My Rating: 3 of 5 Stars
Page Count: 1088
Date Finished: June 21, 2017
I finally did it. I loved this book at times, other times I had to push through, but overall it was a rewarding experience. It’s impossible to take it all in on the first read. I have so many questions about it but it’s so long I doubt I’m going to try again for a very long time. It’s probably better the second time around though.
I was at the beach a week ago and was taking a break from Infinite Jest when I noticed a place that sold a virtual reality experience along the boardwalk. The customer walks into a room with walls made of screens that display any scene that’s selected as if it’s reality. It’s like straight out of Black Mirror or something. A couple months ago I would have thought nothing more than that’s pretty cool, expensive, but cool. Of course looking at it in that moment, with Infinite Jest fresh in my mind, all I’m thinking is what if David Foster Wallace was still around to see this. I would love to hear what he would say about it. His complex novel got me thinking about how heavily we rely on entertainment in an age where it’s so convenient and addictive. This boardwalk thing is in low doses and simply fun for a few minutes, but now we can buy virtual reality headsets, put in our phones, and indulge for as long as we want without even leaving our couch. Better yet, with the convenience of the Internet, we already do this with streaming services like Netflix. This is something he saw coming in an eerily similar depiction in the book.

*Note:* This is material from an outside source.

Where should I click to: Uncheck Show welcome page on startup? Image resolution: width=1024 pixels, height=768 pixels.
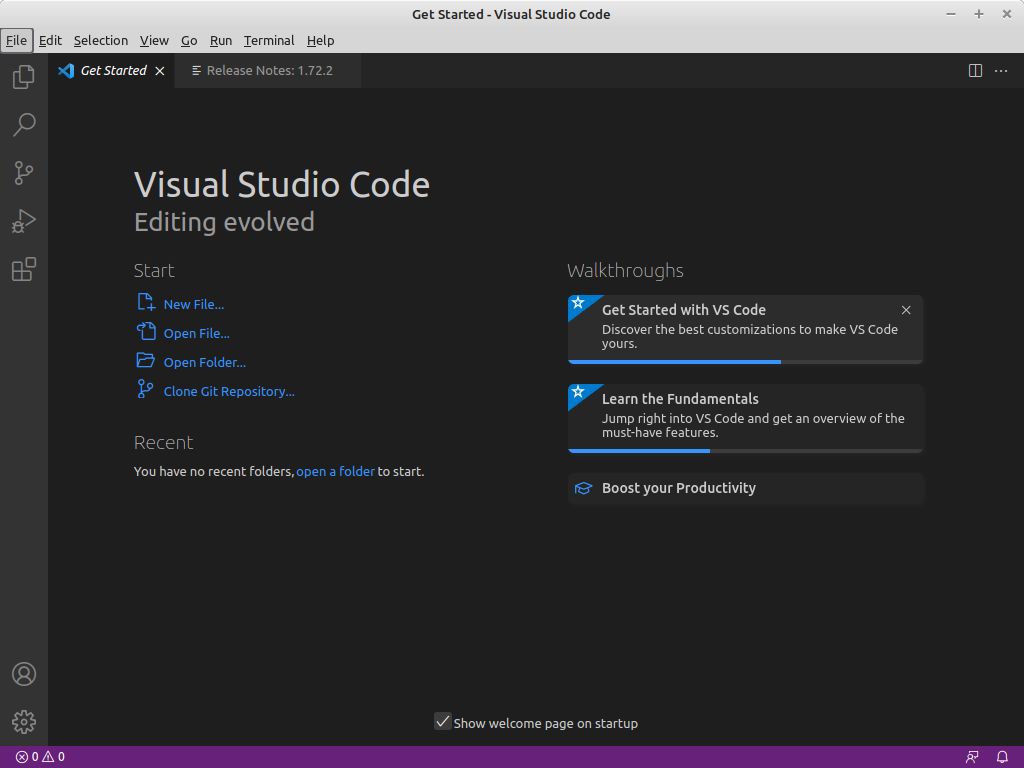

Infinite Jest, published in 1996, takes place sometime in the near future. Basically where we are now If I had to guess. I suppose the main plot is about this video cartridge, known as The Entertainment, that’s so addicting people who view it continue to until they stop caring about doing anything else and eventually die. No, this isn’t like The Ring, it’s much more complicated than that I promise you. It’s absurd and amusing, but terribly tragic. There’s not a clear beginning and end to the book, it’s more like fragments of scenes all scrambled up and you have put them back together in your mind as you go along. It uncovers the question of what causes us as humans to get addicted to things that bring us nothing but temporary relief or false happiness. Why is it we choose to remove ourselves from reality with things that only make us more and more unhappy in the end? Whether it’s drugs, gambling, food, sports, sex, entertainment, or something nobler, we all choose to escape. It’s up to us whether this escape is in small doses or if it suffocates us by becoming the only thing we live for.

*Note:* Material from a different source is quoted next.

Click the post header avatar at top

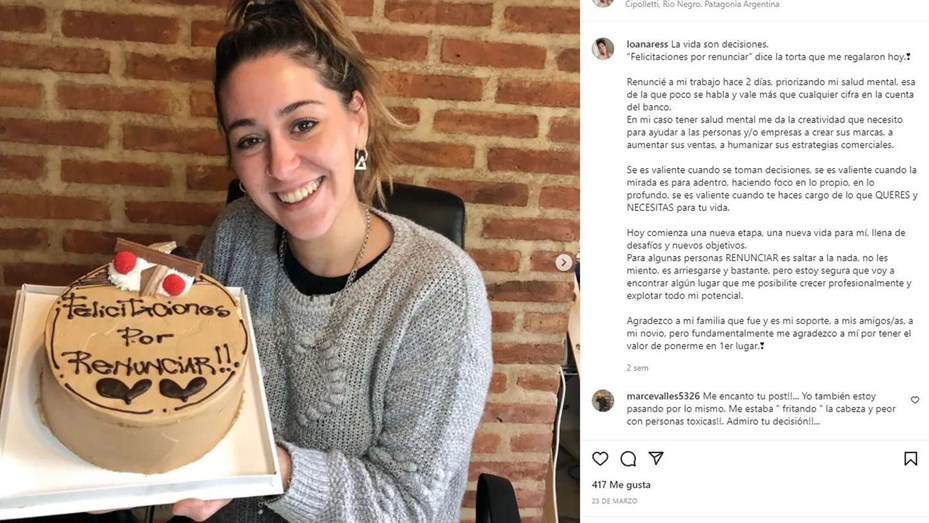(x=603, y=3)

Man, I typed all of that and haven’t even said how I felt about the book yet.
It’s a tough book. It’s tedious because of the vocabulary, the insane detail, the scrambled storyline, and the 100 pages of tiny endnotes which are essential in understanding the book. DFW also likes to show off a bit, but surprisingly it really was quite accessible once I got going. After the first couple hundred pages, it begins to flow and the endnotes aren’t so frustrating, although I could have done without all the scientific names of every drug imaginable. It displays a crazy blend of influences from books like A Clockwork Orange, One Flew Over the Cuckoo’s Nest, and Fear and Loathing in Las Vegas to name a few. It features some of the strangest characters, including the unforgettable Incandenza family and my personal favorite Don Gately, a former drug addict who works at the Ennet Recovery House. So many scenes are brilliant. There were other times where my head began to wander, particularly at some of the political stuff that involves the entertainment cartridge. Even if it’s not my favorite book ever as I might have hoped it would be, I can see why people worship it, which is kind of ironic. I’m glad I read this beast because the whole journey was memorable. I’m certainly keeping an eye out for more DFW when I’m out book hunting.